(EXTRACTED RECORDS)

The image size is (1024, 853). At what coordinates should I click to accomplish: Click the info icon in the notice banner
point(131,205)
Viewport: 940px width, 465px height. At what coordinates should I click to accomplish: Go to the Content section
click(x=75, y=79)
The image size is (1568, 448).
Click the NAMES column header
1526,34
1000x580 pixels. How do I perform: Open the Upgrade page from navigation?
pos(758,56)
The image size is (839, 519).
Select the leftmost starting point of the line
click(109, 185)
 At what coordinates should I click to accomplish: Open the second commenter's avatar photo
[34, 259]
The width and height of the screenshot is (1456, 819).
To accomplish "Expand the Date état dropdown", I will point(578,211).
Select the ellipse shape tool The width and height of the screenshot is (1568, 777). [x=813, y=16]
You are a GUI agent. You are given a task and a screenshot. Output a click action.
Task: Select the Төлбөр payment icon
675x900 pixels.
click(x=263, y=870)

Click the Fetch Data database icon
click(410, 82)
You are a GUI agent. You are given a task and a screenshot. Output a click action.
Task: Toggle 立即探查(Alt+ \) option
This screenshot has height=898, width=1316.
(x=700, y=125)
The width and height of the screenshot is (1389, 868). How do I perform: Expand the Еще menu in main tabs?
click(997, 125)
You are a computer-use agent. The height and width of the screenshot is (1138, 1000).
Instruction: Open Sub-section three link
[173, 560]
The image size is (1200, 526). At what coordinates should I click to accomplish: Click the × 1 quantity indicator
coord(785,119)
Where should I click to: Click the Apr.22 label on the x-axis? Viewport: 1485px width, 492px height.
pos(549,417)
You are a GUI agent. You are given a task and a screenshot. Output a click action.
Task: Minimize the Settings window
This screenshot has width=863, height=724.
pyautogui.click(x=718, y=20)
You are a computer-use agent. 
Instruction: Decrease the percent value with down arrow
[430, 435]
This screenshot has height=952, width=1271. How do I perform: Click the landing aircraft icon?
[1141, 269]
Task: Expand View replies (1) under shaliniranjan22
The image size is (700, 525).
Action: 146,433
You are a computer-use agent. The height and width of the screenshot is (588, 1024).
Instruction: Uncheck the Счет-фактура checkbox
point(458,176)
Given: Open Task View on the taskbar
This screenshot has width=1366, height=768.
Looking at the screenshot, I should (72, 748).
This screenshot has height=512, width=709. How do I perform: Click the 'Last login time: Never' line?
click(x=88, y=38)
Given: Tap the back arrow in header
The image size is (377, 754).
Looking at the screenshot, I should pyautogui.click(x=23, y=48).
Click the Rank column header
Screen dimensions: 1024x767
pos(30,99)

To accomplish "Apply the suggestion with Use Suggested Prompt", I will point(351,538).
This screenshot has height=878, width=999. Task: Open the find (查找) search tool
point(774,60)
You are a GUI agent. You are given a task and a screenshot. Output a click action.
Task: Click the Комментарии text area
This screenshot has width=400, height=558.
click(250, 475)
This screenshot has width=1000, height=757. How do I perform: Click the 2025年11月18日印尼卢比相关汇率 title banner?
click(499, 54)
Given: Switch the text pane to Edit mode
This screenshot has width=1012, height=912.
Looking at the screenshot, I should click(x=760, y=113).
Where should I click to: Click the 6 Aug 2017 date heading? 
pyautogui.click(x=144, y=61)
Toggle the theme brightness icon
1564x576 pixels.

(End EXTRACTED RECORDS)

**TASK INSTRUCTIONS:** What you return must match the entries exactly, word for word.

**OUTPUT FOR THIS TASK:**
The image size is (1024, 853). At what coordinates should I click to accomplish: Click the info icon in the notice banner
point(131,205)
Viewport: 940px width, 465px height. At what coordinates should I click to accomplish: Go to the Content section
click(x=75, y=79)
The image size is (1568, 448).
Click the NAMES column header
1526,34
1000x580 pixels. How do I perform: Open the Upgrade page from navigation?
pos(758,56)
The image size is (839, 519).
Select the leftmost starting point of the line
click(109, 185)
 At what coordinates should I click to accomplish: Open the second commenter's avatar photo
[34, 259]
The width and height of the screenshot is (1456, 819).
To accomplish "Expand the Date état dropdown", I will point(578,211).
Select the ellipse shape tool The width and height of the screenshot is (1568, 777). [x=813, y=16]
You are a GUI agent. You are given a task and a screenshot. Output a click action.
Task: Select the Төлбөр payment icon
675x900 pixels.
click(x=263, y=870)

Click the Fetch Data database icon
click(410, 82)
You are a GUI agent. You are given a task and a screenshot. Output a click action.
Task: Toggle 立即探查(Alt+ \) option
This screenshot has height=898, width=1316.
(x=700, y=125)
The width and height of the screenshot is (1389, 868). How do I perform: Expand the Еще menu in main tabs?
click(997, 125)
You are a computer-use agent. The height and width of the screenshot is (1138, 1000).
Instruction: Open Sub-section three link
[173, 560]
The image size is (1200, 526). At what coordinates should I click to accomplish: Click the × 1 quantity indicator
coord(785,119)
Where should I click to: Click the Apr.22 label on the x-axis? Viewport: 1485px width, 492px height.
pos(549,417)
You are a GUI agent. You are given a task and a screenshot. Output a click action.
Task: Minimize the Settings window
This screenshot has width=863, height=724.
pyautogui.click(x=718, y=20)
You are a computer-use agent. 
Instruction: Decrease the percent value with down arrow
[430, 435]
This screenshot has height=952, width=1271. How do I perform: Click the landing aircraft icon?
[1141, 269]
Task: Expand View replies (1) under shaliniranjan22
The image size is (700, 525).
Action: 146,433
You are a computer-use agent. The height and width of the screenshot is (588, 1024).
Instruction: Uncheck the Счет-фактура checkbox
point(458,176)
Given: Open Task View on the taskbar
This screenshot has width=1366, height=768.
Looking at the screenshot, I should (72, 748).
This screenshot has height=512, width=709. How do I perform: Click the 'Last login time: Never' line?
click(x=88, y=38)
Given: Tap the back arrow in header
The image size is (377, 754).
Looking at the screenshot, I should pyautogui.click(x=23, y=48).
Click the Rank column header
Screen dimensions: 1024x767
pos(30,99)

To accomplish "Apply the suggestion with Use Suggested Prompt", I will point(351,538).
This screenshot has height=878, width=999. Task: Open the find (查找) search tool
point(774,60)
You are a GUI agent. You are given a task and a screenshot. Output a click action.
Task: Click the Комментарии text area
This screenshot has width=400, height=558.
click(250, 475)
This screenshot has width=1000, height=757. How do I perform: Click the 2025年11月18日印尼卢比相关汇率 title banner?
click(499, 54)
Given: Switch the text pane to Edit mode
This screenshot has width=1012, height=912.
Looking at the screenshot, I should click(x=760, y=113).
Where should I click to: Click the 6 Aug 2017 date heading? 
pyautogui.click(x=144, y=61)
Toggle the theme brightness icon
1564x576 pixels.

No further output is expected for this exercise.